"His patterns had just enough detail in them to keep us from becoming hopelessly hypnotised."
Tycho has always inhabited the space between the natural world and the digital. He's a hiker, an avid outdoorsman and a synth nerd. As his career has progressed, his music has slowly drifted away from samples and atmosphere, and towards rhythm and drive. His latest record, Epoch, continues that trend.
His show at the Metro was more of the same from last time around. That is to say, your mileage would have varied. Late-era Tycho fans would likely have loved it. Those wanting more; wanting progress, wanting evolution, or those wanting less — those yearning for a retreat back to his more insular ambient phase — might have been disappointed.
It was a good show, one boasting his signature array of beautiful images of natural scenery, as well as a tightly controlled group of multi-instrumentalists, and Tycho himself — Scott Hansen, the benign dictator — looking quite peaceful behind a wall of analogue synths. Hansen's sound is a perfect marriage of sun-warped melody and krautrock perfectionism. The venue, with sound bouncing off the Metro's many unforgiving hard surfaces, suited the latter. Rory O'Connor's clockwork precision on drums was magnetic. His patterns had just enough detail in them to keep us from becoming hopelessly hypnotised, and the crowd responded to each subtle switch and shift.

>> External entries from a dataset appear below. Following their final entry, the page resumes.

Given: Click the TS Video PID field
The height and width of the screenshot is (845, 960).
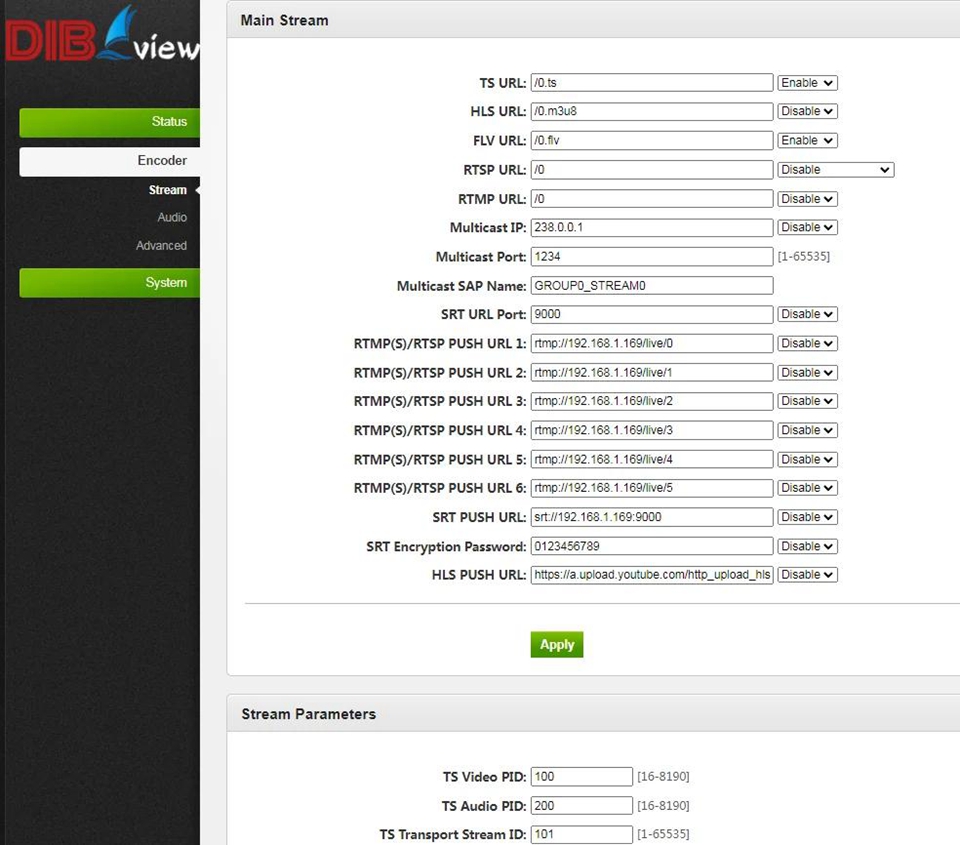Looking at the screenshot, I should [581, 777].
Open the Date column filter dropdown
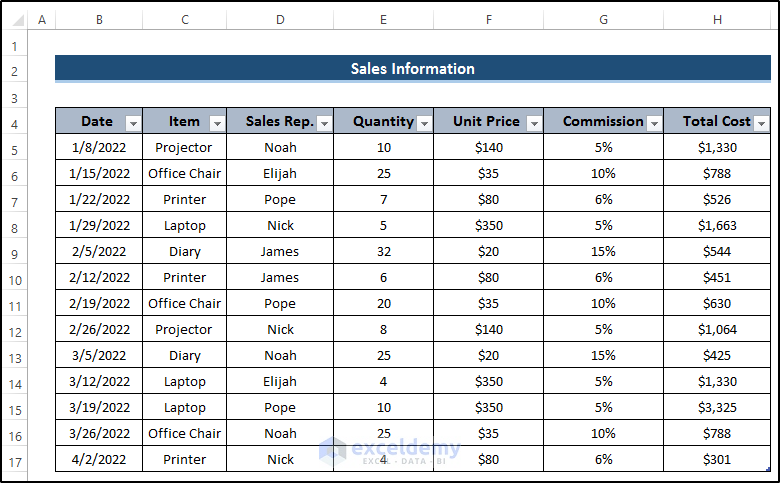780x483 pixels. [x=134, y=122]
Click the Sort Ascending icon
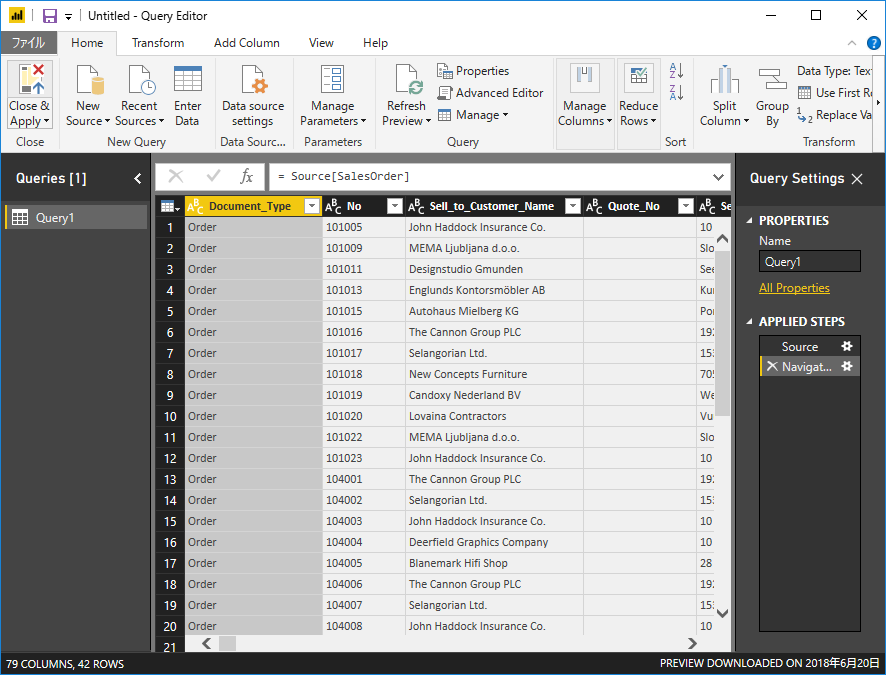Image resolution: width=886 pixels, height=675 pixels. [x=676, y=71]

As far as melody goes, if we're being honest, most of his songs these days sound the same, so listing a set is largely irrelevant (for those playing at home, he opened with Glider, the opening track from the new LP, walked through most of Epoch, hit us with Awake, a fan favourite, and closed with Receiver and Montana as his encore). That said, his 'digital-hippy' act is pretty charming. His binary interpretation of what he loves in nature is something to be admired, not criticised. The fans that sold out his show on Thursday would probably agree.